### Your instructions
For this exercise, reproduce the entries below exactly, but only from the line containing "Given: Click the search submit arrow icon" through the line containing "954x534 pixels.", both included.

### Records to process
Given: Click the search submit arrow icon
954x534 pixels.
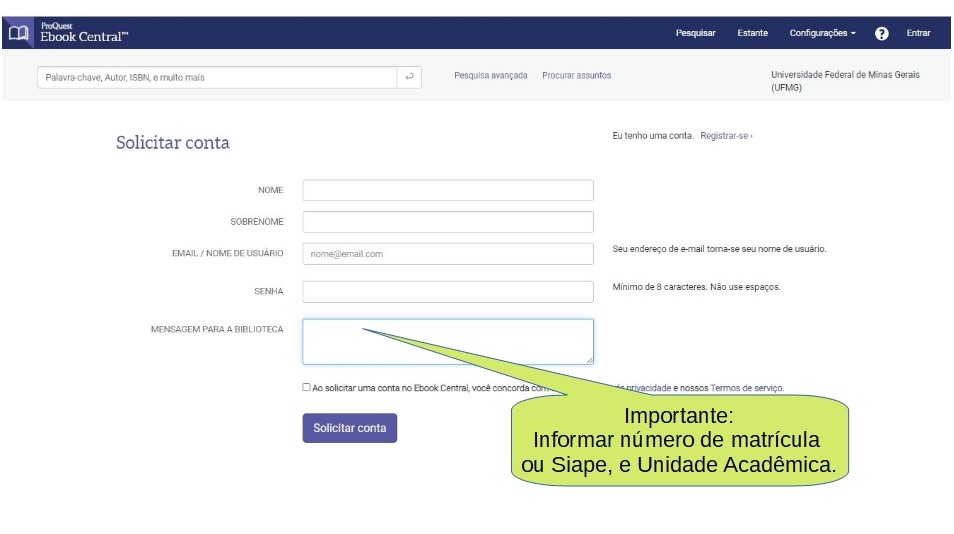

--

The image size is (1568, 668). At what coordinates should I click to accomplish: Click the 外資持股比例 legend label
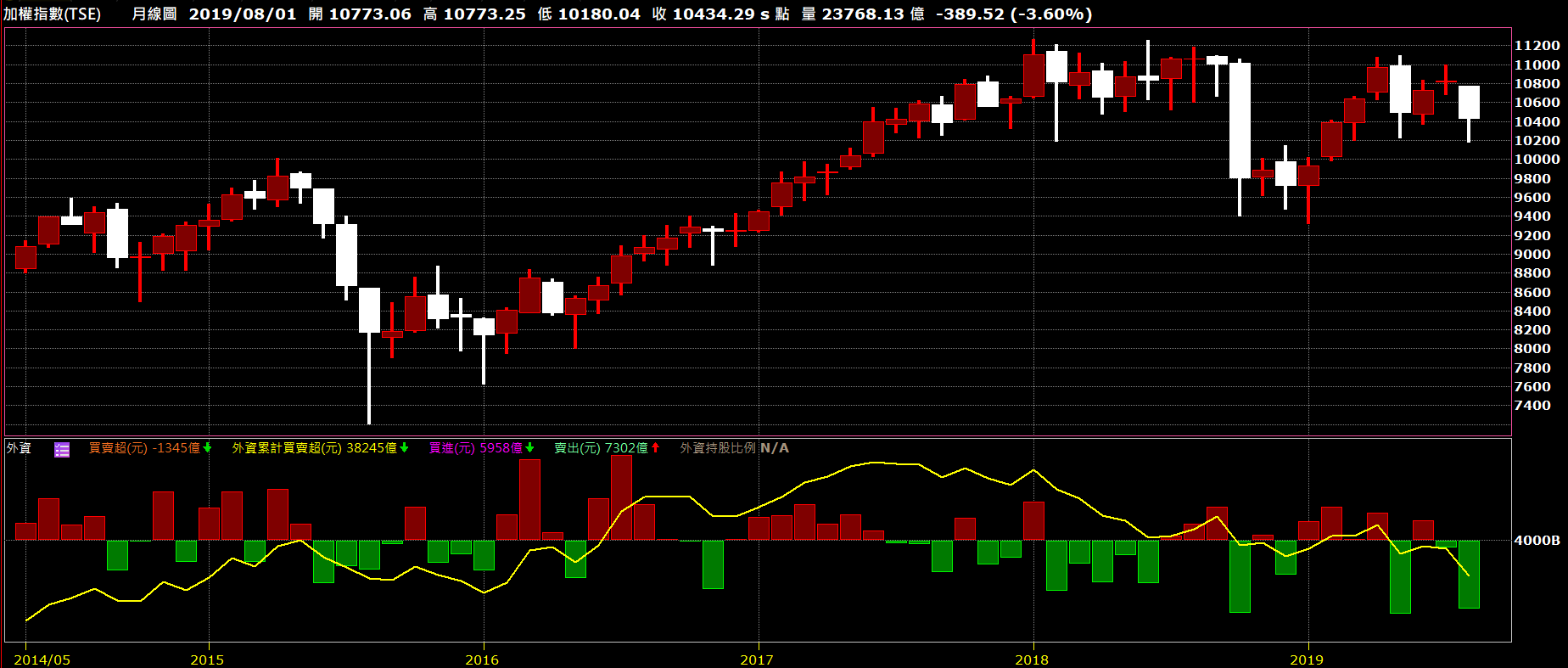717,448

* * *

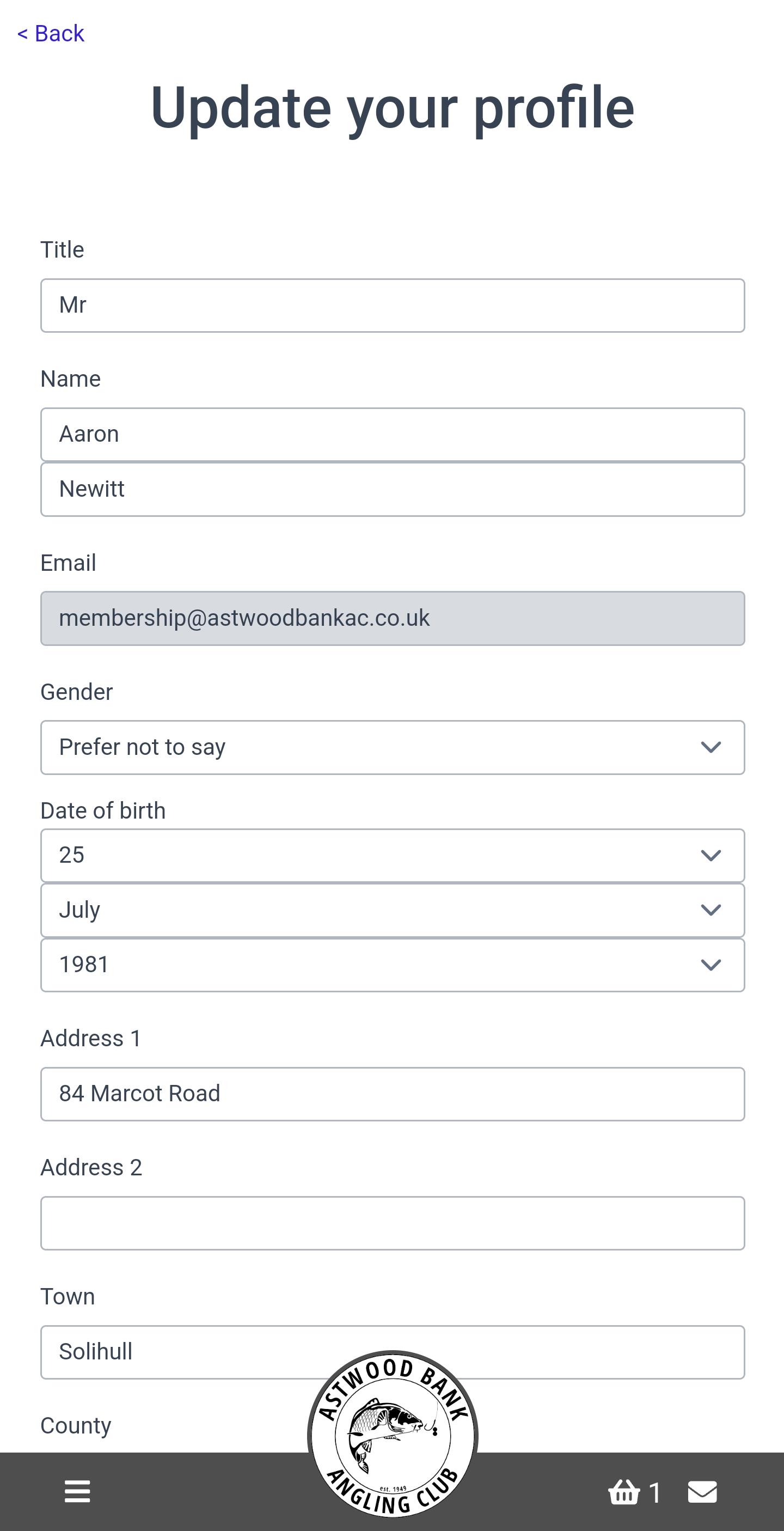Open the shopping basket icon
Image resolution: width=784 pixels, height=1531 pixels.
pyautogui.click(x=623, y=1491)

### Task answer
Given: Click the search submit arrow icon
954x534 pixels.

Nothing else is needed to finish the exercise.